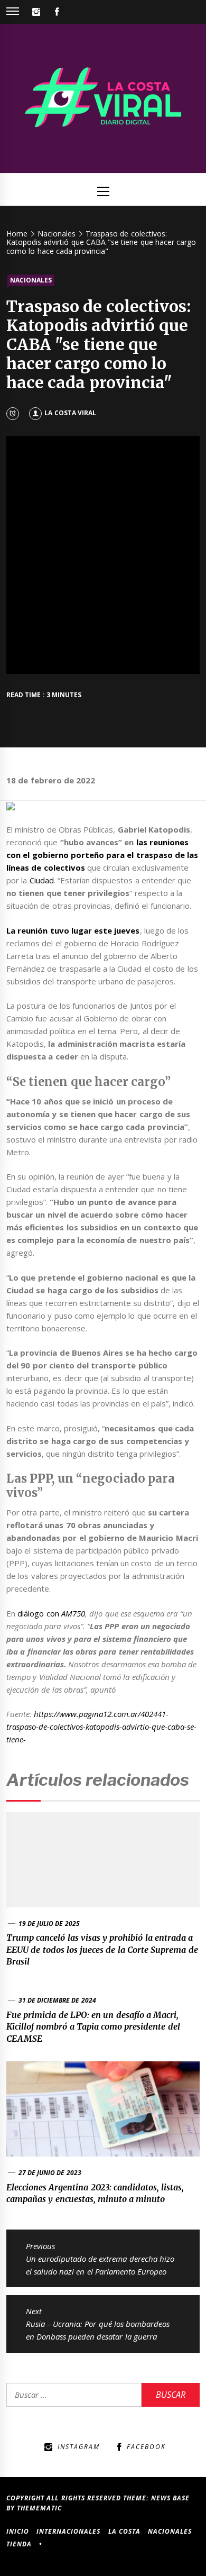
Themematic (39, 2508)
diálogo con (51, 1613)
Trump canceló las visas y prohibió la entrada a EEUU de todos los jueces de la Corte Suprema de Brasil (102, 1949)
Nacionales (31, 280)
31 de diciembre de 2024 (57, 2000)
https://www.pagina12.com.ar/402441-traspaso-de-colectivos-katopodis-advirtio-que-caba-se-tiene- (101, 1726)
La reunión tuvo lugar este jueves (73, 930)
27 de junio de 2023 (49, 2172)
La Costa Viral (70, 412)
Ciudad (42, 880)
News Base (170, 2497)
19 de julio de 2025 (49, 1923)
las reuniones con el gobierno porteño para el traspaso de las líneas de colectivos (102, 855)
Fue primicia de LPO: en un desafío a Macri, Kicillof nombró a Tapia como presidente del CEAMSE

◇ ◇ ◇ ◇

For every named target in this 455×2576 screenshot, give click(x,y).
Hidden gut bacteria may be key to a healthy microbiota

◇ ◇ ◇ ◇

● **Exercise goal**: All that should be written out is the stretch of lines above between the one holding "27 de junio de 2023 (49, 2172)" and the one holding "Fue primicia de", inclusive, exactly as given.

● **Answer space**:
27 de junio de 2023 (49, 2172)
La Costa Viral (70, 412)
Ciudad (42, 880)
News Base (170, 2497)
19 de julio de 2025 (49, 1923)
las reuniones con el gobierno porteño para el traspaso de las líneas de colectivos (102, 855)
Fue primicia de LPO: en un desafío a Macri, Kicillof nombró a Tapia como presidente del CEAMSE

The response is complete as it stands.